Kent realized that although some scholars had written about sexual abuse in religion, “They had not identified the grooming process and the distinctive features of it.” After the lawsuit was settled out of court, he approached Raine to take on the project.
“The two of us had worked on projects before (including the successful book Scientology in Popular Culture) and I knew that she wrote fluently and quickly,” said Kent. “I provided her with initial ideas and suggestions, and she did most of the writing.”
The result is “the first of its kind to provide a theoretical framework for analyzing and discussing religiously based child and teen sexual grooming,” he said.
One of the best-known cases of such grooming in the Catholic Church was uncovered by the Boston Globe in 2002 and dramatized in the 2015 film Spotlight. The Globe revealed that John J. Geoghan, a former priest, had fondled or raped at least 130 children over three decades in some half-dozen Greater Boston parishes.
Eventually a widespread pattern of abuse in the church was exposed in Europe, Australia, Chile, Canada and the United States.
More shocking than the abuses themselves, said Raine, was the systemic cover-up that reached all the way up to the Vatican.
“And the relocation of priests to other churches, I think that was devastating for Catholics—a major breach of trust,” she said.
Abuse of authority
Raine and Kent define sexual grooming as the gradual sexualization of a relationship between a person with religious authority and a child or teen, “beginning with non-sexual touching that progresses over time to sexual contact, whereby the child may not even understand the abusive and improper nature of the behaviour.”
Perpetrators—who may include religious and spiritual leaders, volunteers, camp counsellors in religious-based camps, staff in religious schools and others associated with religious communities—prepare the child and significant adults and create the environment for the abuse, said Raine.
In addition to gaining access to a child, they aim to earn trust and compliance while maintaining secrecy to avoid disclosure. Often by the time the abuse actually happens, the child feels they have given consent, said Raine.
“Abusers draw not only on their positions of power and authority as adults, which is potent in and of itself, but also on assertions about God’s will—the ultimate unquestionable authority for religious adherents—and a figure that can inspire fear as much as it can awe and love.”
When abuse is disclosed, it is often met with skepticism or denial, even by the child’s family, she said.
“Because devotion to the institution shapes social identity, especially for more devout individuals, members of a religious community may be entirely suspicious of the victim’s claims, favouring instead the religious figure and his or her status and perceived credibility.”
In some cases, an entire society may be groomed, said Raine.
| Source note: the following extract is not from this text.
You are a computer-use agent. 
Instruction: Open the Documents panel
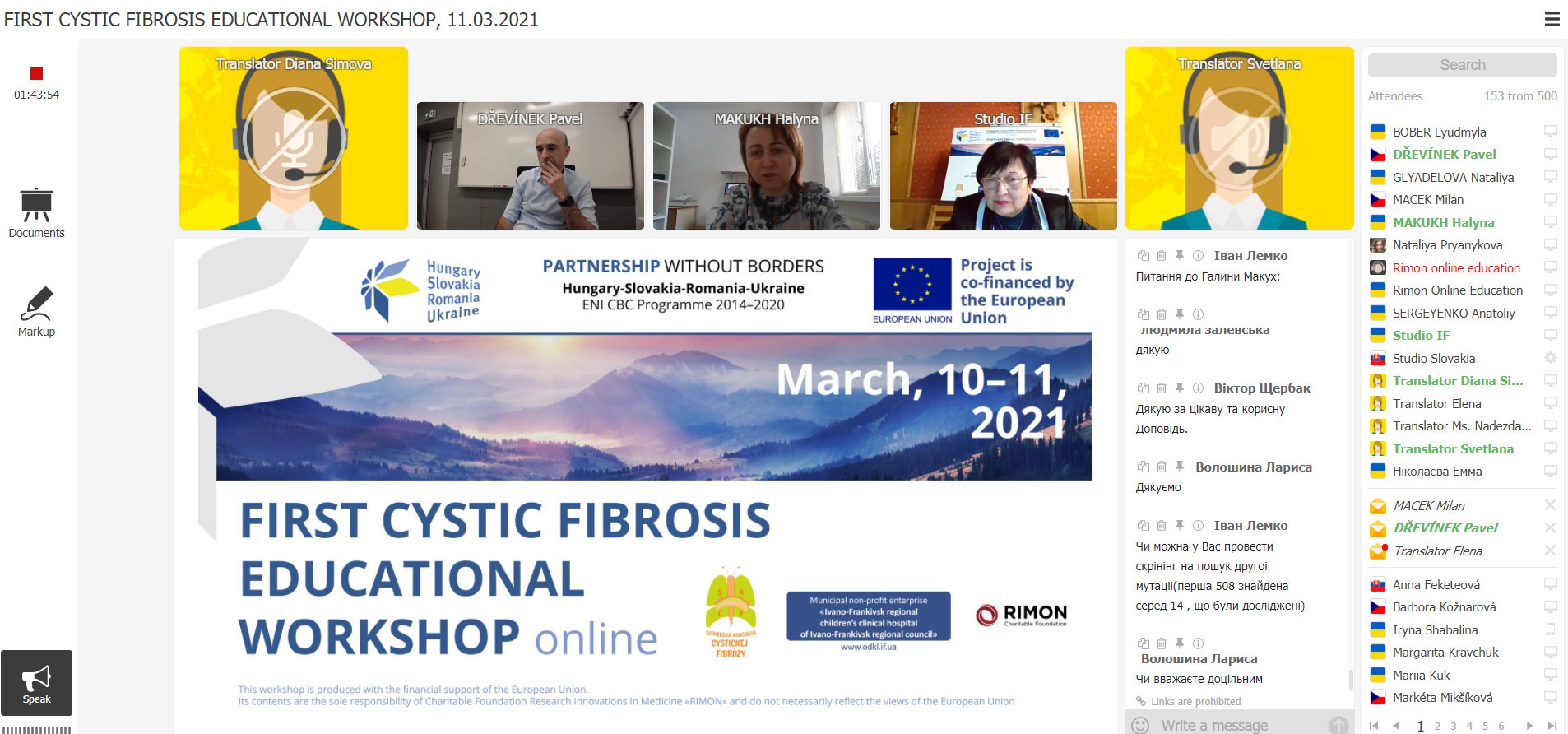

She points to Ireland, where “a whole nation exhibited a ‘culture of disbelief’ towards abuse claims” after widespread revelations of abuse in the 1990s: “Members may have a greater loyalty to the institution than to the abused victim.”
In Nigeria, the researchers found that some Pentecostal pastors groomed children under the pretext of freeing them from demonic possession, using “exorcism” as a euphemism for sexual assault. The pastors were protected by “the absolute trust that the community has in them,” said Kent and Raine.
Family members without religious authority may also exploit the family’s faith in grooming a child, using familiar religious rhetoric and convincing the child that the abuse is perfectly acceptable in the eyes of God, said Raine.
While much of their evidence is disturbing, Raine warns against creating a “moral panic.”
“You don’t want people to start assuming that every hockey coach, priest, pastor or minister is going to try and groom and assault your child,” she said.
“But it’s important for people to understand that most sexual abuse doesn’t happen because somebody abducts your child from a public park. It’s usually a family member, extended family member or somebody they know in the community, whether religious or otherwise, who is most often responsible.”